# ZCI for Craftsman 113.226682



## frozenfox (Feb 8, 2021)

So I am looking to create a ZCI for my old craftsman not only for the zero clearance reason, but also to put in some MJ splitters (this model has no option for a riving knife). anyone make one out of plastic that is about 1/16 in thick? (that is the thickness of the current plate…..I think). I'm not sure doing one out of wood is an option…....or is it an option?.


----------



## Lazyman (Aug 8, 2014)

An option might be to find some lexan polycarbonate or something similar if you can find some the right thickness, though I would be worried that plastic might sag. To make it thicker, you could attach some ply wood to it leaving the rim thinner with just the lexan. I have also toyed with the idea of using my 3D printer but unfortunately mine is too small.

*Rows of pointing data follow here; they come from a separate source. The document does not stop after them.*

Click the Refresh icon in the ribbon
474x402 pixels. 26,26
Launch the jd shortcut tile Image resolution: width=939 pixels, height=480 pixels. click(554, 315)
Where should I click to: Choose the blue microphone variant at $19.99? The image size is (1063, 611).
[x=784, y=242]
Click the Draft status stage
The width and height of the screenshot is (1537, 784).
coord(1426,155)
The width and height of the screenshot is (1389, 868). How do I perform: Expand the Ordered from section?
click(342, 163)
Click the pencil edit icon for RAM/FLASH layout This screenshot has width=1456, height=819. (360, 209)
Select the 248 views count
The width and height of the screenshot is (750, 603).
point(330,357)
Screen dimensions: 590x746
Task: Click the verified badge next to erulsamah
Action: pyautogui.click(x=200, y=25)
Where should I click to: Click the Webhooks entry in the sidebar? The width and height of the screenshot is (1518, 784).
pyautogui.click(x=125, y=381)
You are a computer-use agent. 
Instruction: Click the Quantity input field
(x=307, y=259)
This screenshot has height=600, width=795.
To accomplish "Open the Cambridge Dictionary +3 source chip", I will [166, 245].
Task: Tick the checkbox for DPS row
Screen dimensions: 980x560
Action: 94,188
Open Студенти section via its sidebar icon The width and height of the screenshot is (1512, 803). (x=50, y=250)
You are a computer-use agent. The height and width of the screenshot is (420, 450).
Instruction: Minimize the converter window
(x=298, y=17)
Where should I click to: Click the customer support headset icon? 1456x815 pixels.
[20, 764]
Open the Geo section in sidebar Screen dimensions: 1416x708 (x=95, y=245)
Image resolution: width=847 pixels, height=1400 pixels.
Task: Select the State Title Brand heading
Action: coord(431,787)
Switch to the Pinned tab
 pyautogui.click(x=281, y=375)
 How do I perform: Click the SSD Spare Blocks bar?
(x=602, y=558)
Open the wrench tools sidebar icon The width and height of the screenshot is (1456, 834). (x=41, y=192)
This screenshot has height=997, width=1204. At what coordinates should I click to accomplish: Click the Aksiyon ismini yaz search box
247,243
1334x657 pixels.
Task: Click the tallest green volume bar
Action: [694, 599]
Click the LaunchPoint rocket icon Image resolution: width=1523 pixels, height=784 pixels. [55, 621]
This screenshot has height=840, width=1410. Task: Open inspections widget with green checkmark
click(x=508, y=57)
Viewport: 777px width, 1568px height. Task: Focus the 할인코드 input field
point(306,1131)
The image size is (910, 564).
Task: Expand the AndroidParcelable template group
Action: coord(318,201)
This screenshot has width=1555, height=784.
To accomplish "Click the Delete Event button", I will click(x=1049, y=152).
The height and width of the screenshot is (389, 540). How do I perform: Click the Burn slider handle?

The throat plate on my table saw is about as thin as yours and I made one out of 1/2" plywood that works fine. You simply have to cut a around the edge and where the support is in the front and back using a router. A Forstner bit is how I cut out around the leveling supports. The hardest part may be leveling it. How is the current plate leveled? You want to do something similar if possible.

One other option is something like what thetinman did by inserting a ZCI into his existing throat plate. I ultimately took this approach but still use the plywood ones for my dado blade.


----------



## bondogaposis (Dec 18, 2011)

When I had a similar saw I used to make them out 1/4" MDF and rout the edges to 1/8", which was right for my saw. Some of the time I used plastic laminate on the top surface too.


----------



## frozenfox (Feb 8, 2021)

Thanks!...I found some 1/8 plywood that would accommodate the edge and i'll laminate another 1/8 (just so happens that is the width of the original plate thickness). We'll see if that works….


----------